What you should do: Your output should be exactly the lines from the one containing "Given: Click the query property key" through the final line of the records, both included, with every picture left out.
--- Material shown ---
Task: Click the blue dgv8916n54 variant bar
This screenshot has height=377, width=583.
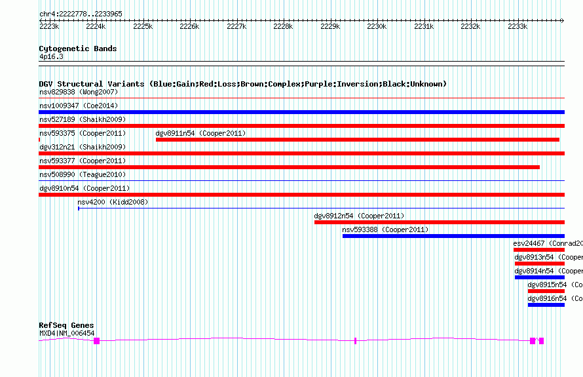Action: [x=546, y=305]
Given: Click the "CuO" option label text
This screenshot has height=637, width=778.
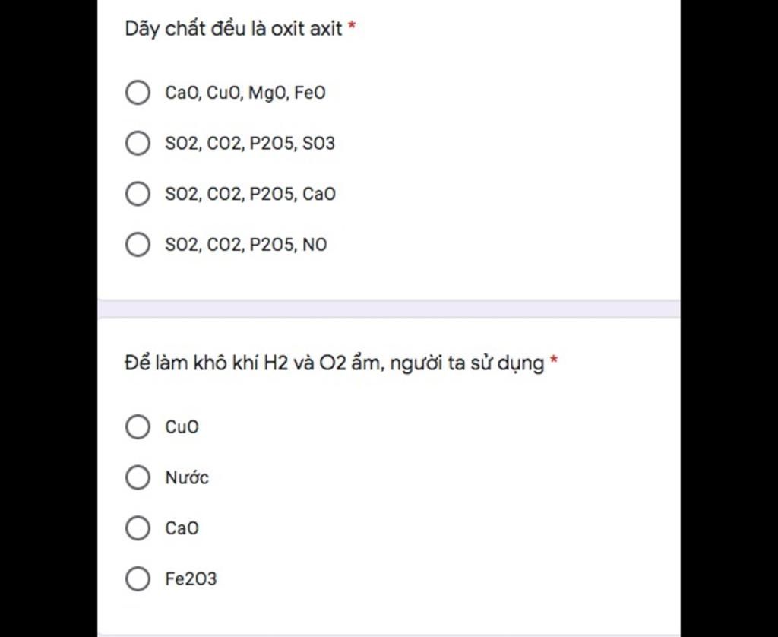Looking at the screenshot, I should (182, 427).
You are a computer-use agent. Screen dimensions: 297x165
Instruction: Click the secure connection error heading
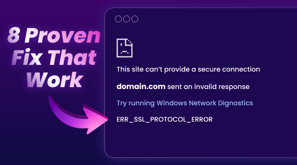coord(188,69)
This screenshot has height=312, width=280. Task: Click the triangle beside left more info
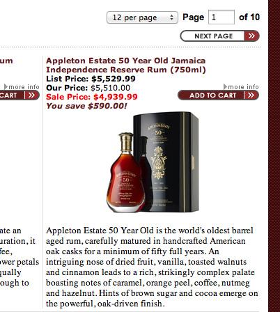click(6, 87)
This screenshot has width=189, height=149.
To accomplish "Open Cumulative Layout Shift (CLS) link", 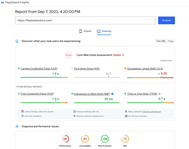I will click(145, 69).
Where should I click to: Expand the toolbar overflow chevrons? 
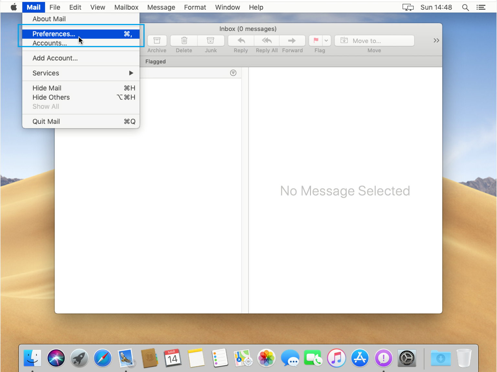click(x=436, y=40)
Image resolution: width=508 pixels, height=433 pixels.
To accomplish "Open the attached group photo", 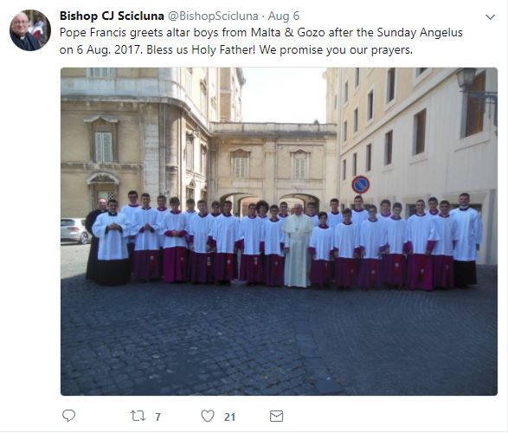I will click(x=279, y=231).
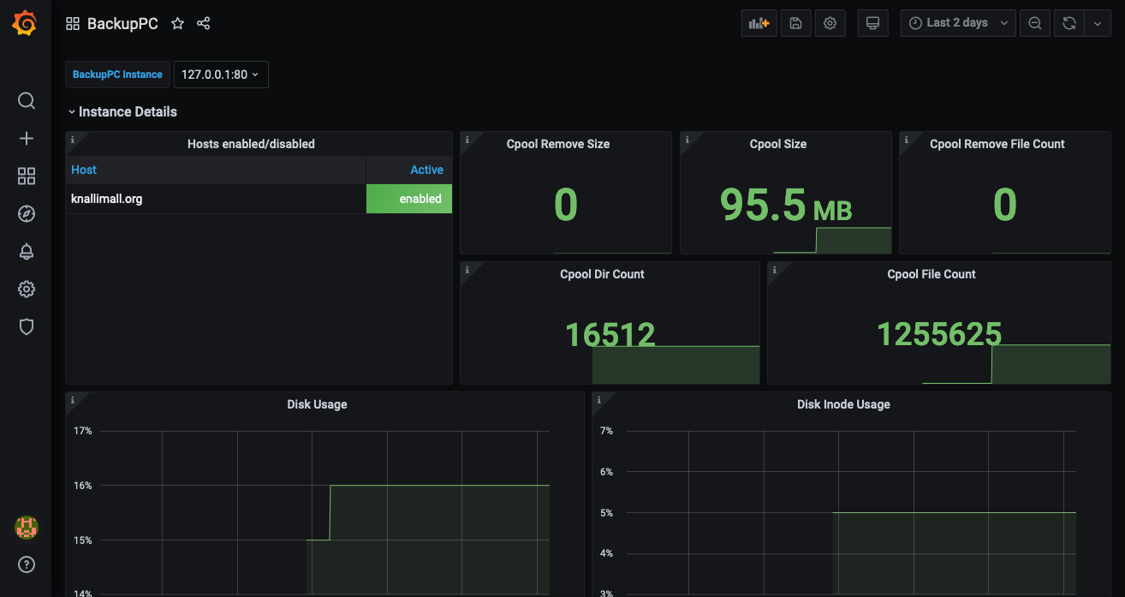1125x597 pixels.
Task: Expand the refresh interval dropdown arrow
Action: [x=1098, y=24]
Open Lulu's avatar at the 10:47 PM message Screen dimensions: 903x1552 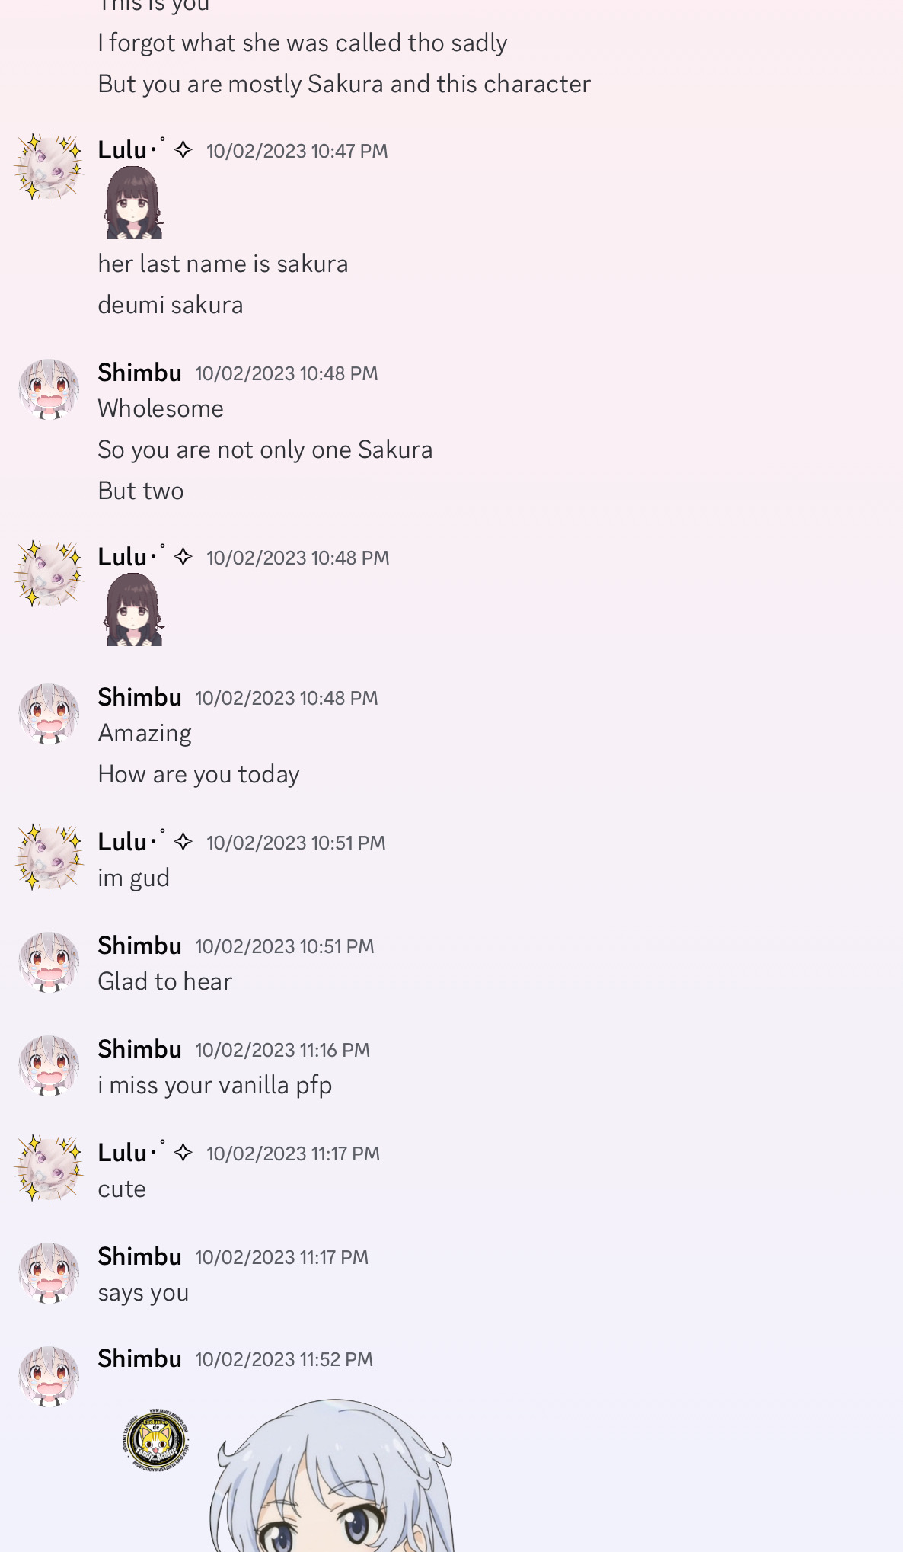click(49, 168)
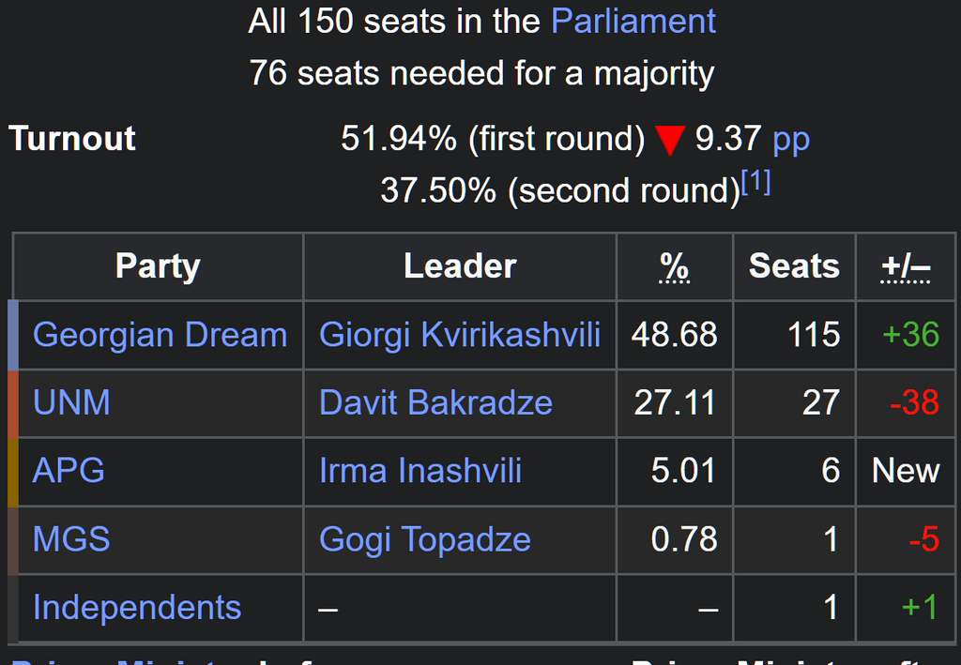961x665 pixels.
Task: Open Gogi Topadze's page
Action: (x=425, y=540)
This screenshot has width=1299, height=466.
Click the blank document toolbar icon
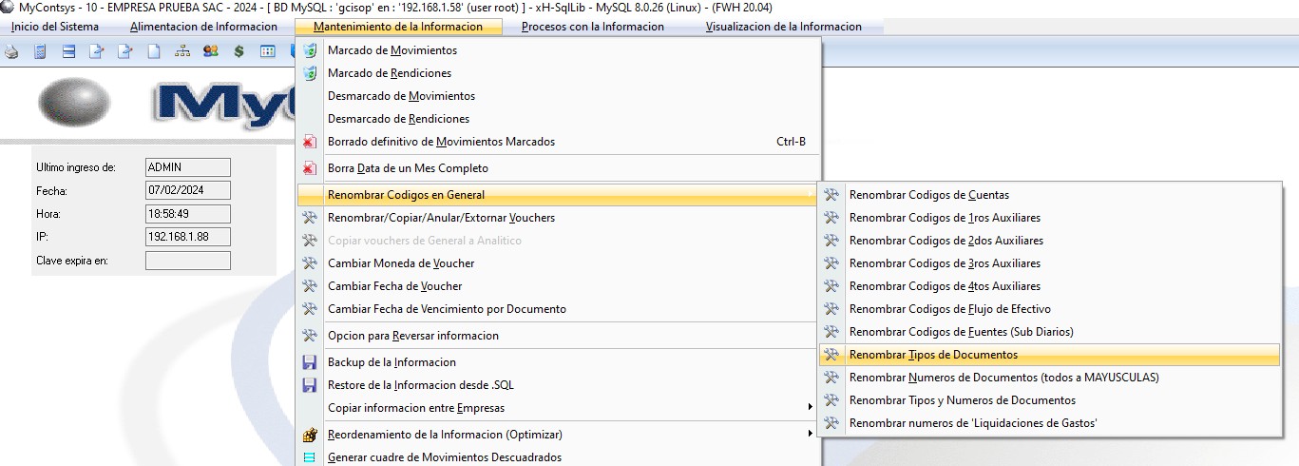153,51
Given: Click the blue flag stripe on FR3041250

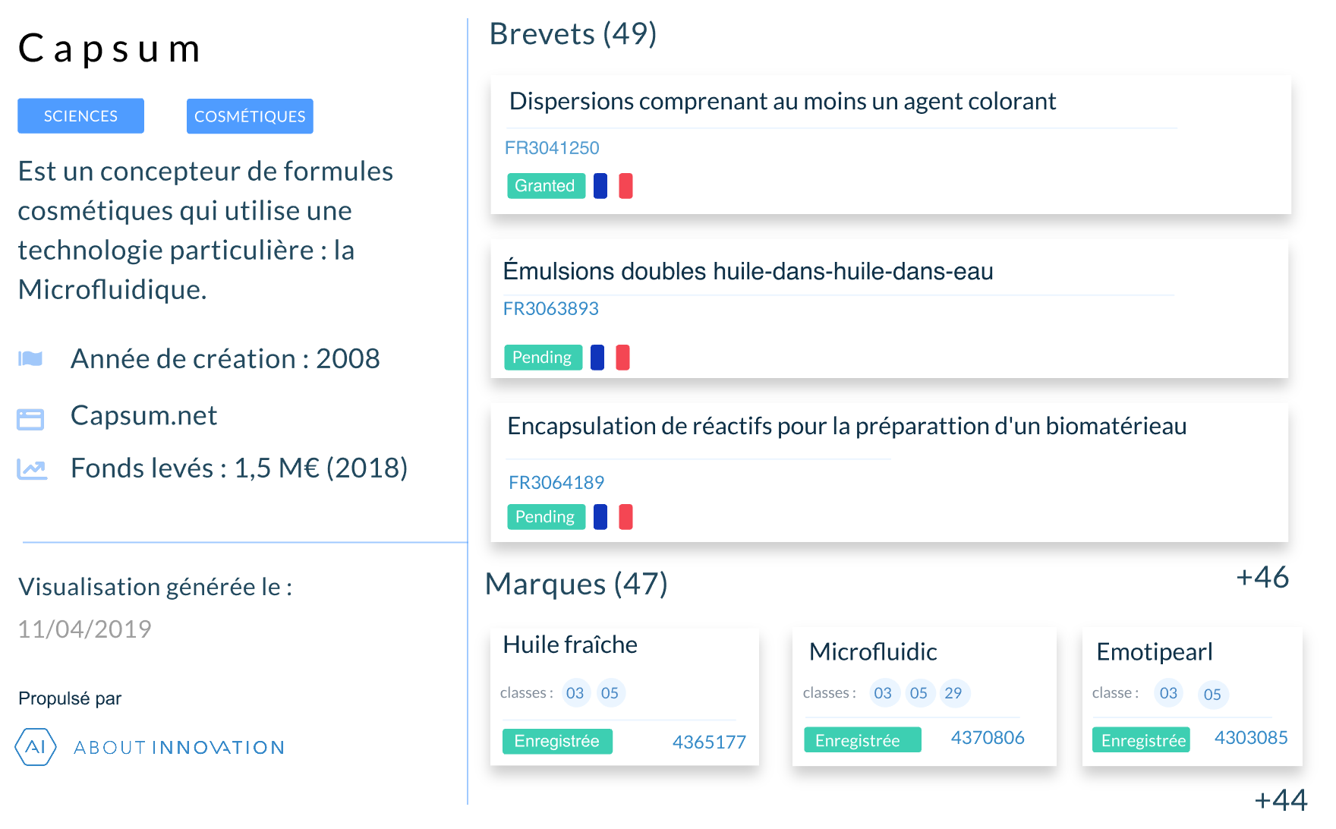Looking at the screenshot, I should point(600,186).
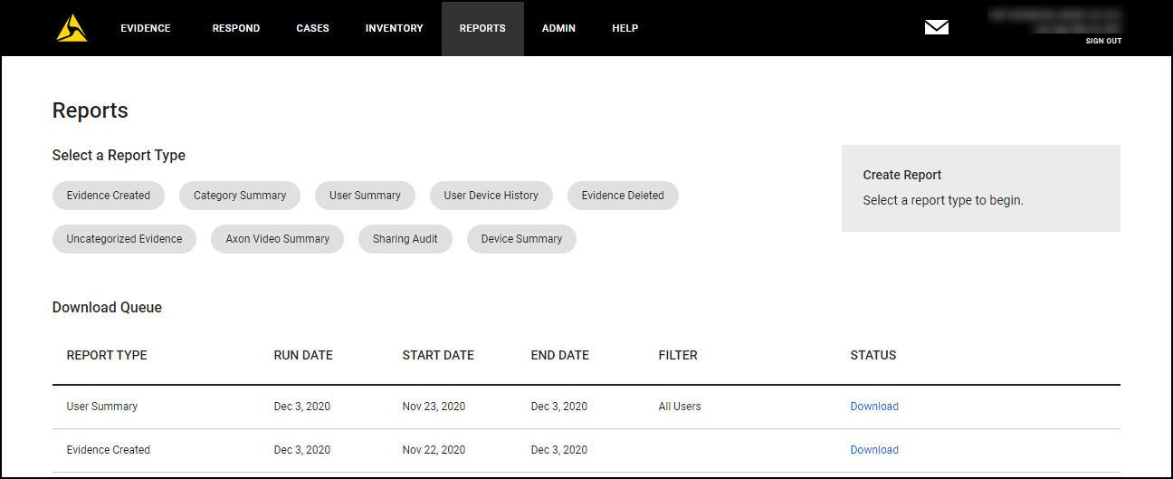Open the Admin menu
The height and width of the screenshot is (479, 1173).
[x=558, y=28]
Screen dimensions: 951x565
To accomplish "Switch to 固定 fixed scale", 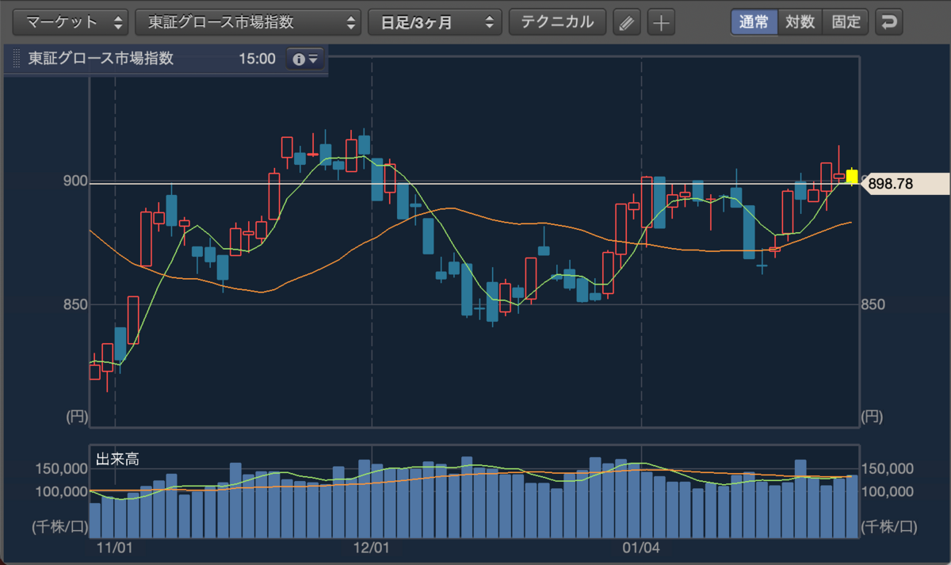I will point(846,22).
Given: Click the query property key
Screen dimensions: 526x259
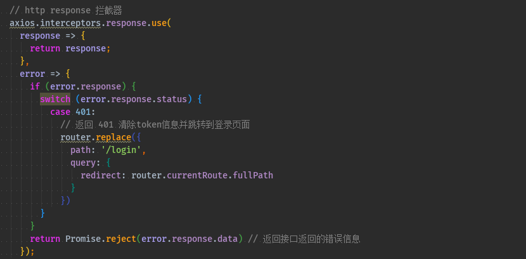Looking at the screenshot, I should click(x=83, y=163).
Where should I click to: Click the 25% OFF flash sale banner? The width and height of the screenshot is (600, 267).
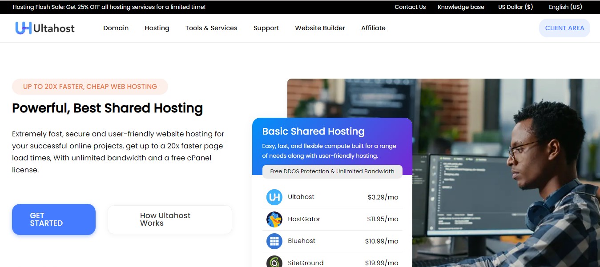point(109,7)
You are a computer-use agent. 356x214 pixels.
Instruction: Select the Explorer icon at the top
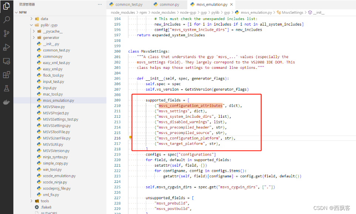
---
Exercise output:
Given: Click the query property key
Screen dimensions: 526x259
Looking at the screenshot, I should click(x=83, y=163).
Where should I click to: Click the 25% OFF flash sale banner? The width and height of the screenshot is (600, 267).
point(109,7)
You are a computer-use agent. 356x214 pixels.
Instruction: Select the Explorer icon at the top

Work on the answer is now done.